SAN FRANCISCO, June 18 (Reuters) - SandboxAQ, an
artificial intelligence startup spun out of Alphabet's
Google and backed by Nvidia ( NVDA ), on Wednesday released a
trove of data it hopes will speed up the discovery of new
medical treatments by helping scientists understand how drugs
stick to proteins.
The goal is to help scientists predict whether a drug will
bind to its target in the human body.
But while the data is backed up by real-world scientific
experiments, it did not come from a lab. Instead, SandboxAQ,
which has raised nearly $1 billion in venture capital, generated
the data using Nvidia's ( NVDA ) chips and will feed it back into AI
models that it hopes scientists can use to rapidly predict
whether a small-molecule pharmaceutical will bind to the protein
that researchers are targeting, a key question that must be
answered before a drug candidate can move forward.

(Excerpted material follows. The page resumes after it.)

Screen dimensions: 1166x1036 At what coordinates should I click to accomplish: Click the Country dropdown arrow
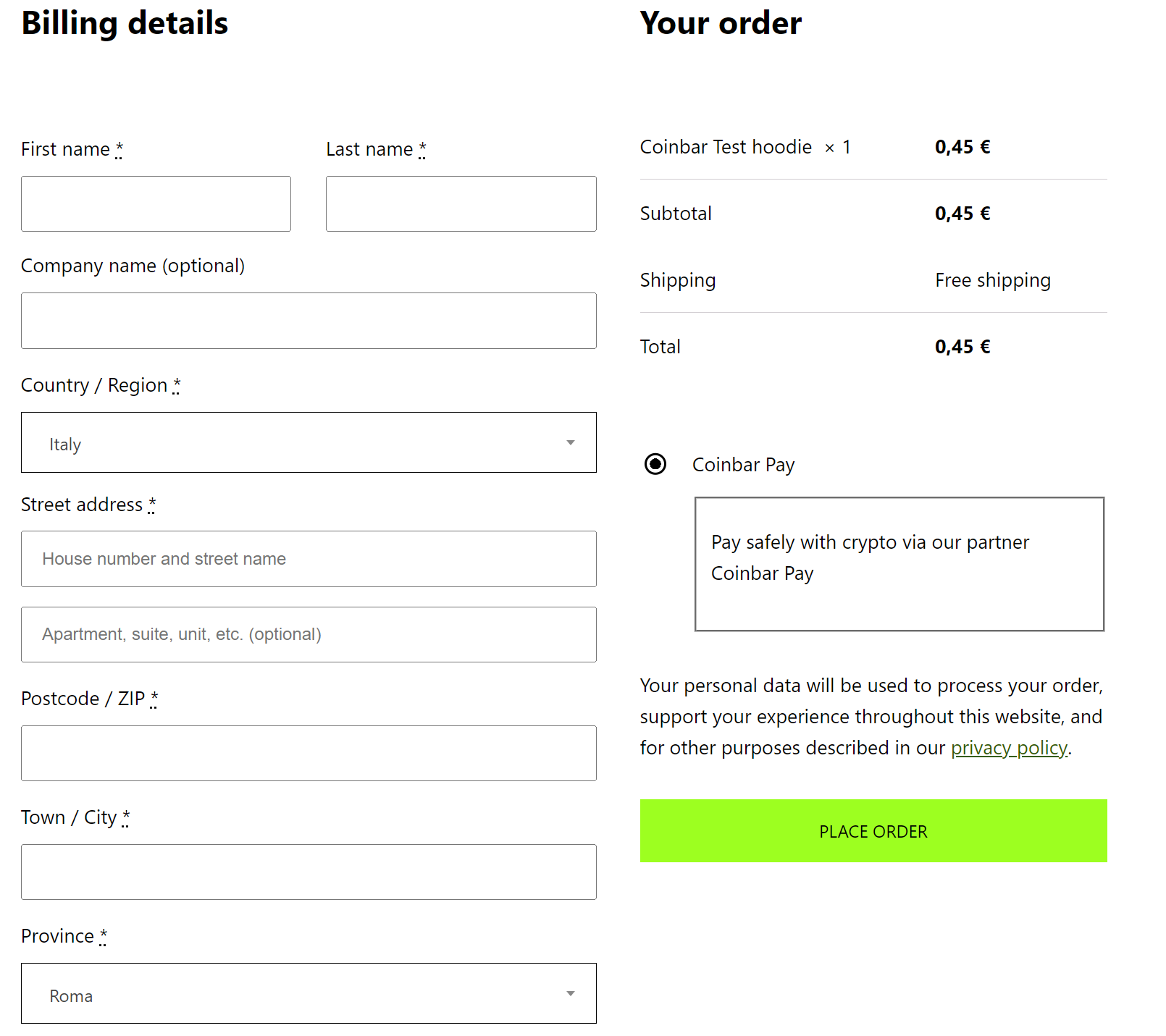571,442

For example, if a drug is meant to inhibit a biological
process like the progression of a disease, scientists can use
the tool to predict whether the drug molecule is likely to bind
to the proteins involved in that process.
The approach is an emerging field that combines traditional
scientific computing techniques with advancements in AI. In many
fields, scientists have long had equations that can precisely
predict how atoms combine into molecules.

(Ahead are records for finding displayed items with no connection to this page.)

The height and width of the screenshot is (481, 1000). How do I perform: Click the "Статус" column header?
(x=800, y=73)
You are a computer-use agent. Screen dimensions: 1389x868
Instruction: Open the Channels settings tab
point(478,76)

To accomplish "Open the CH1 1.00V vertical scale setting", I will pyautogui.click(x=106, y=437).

But even for relatively small three-dimensional
pharmaceutical molecules, the potential combinations become far
too vast to calculate manually, even with today's fastest
computers. So SandboxAQ's approach was to use existing
experimental data to calculate about 5.2 million new,
"synthetic" three-dimensional molecules - molecules that haven't
been observed in the real world, but were calculated with
equations based on real-world data.
That synthetic data, which SandboxAQ is releasing publicly,
can be used to train AI models that can predict whether a new
drug molecule is likely to stick to the protein researchers are
targeting in a fraction of the time it would take to calculate
it manually, while retaining accuracy. SandboxAQ will charge
money for its own AI models developed with the data, which it
hopes will get results that rival running lab experiments, but
virtually.
"This is a long-standing problem in biology that we've all,
as an industry, been trying to solve for," Nadia Harhen, general
manager of AI simulation at SandboxAQ, told Reuters on Tuesday.
"All of these computationally generated structures are tagged to
a ground-truth experimental data, and so when you pick this data
set and you train models, you can actually use the synthetic
data in a way that's never been done before."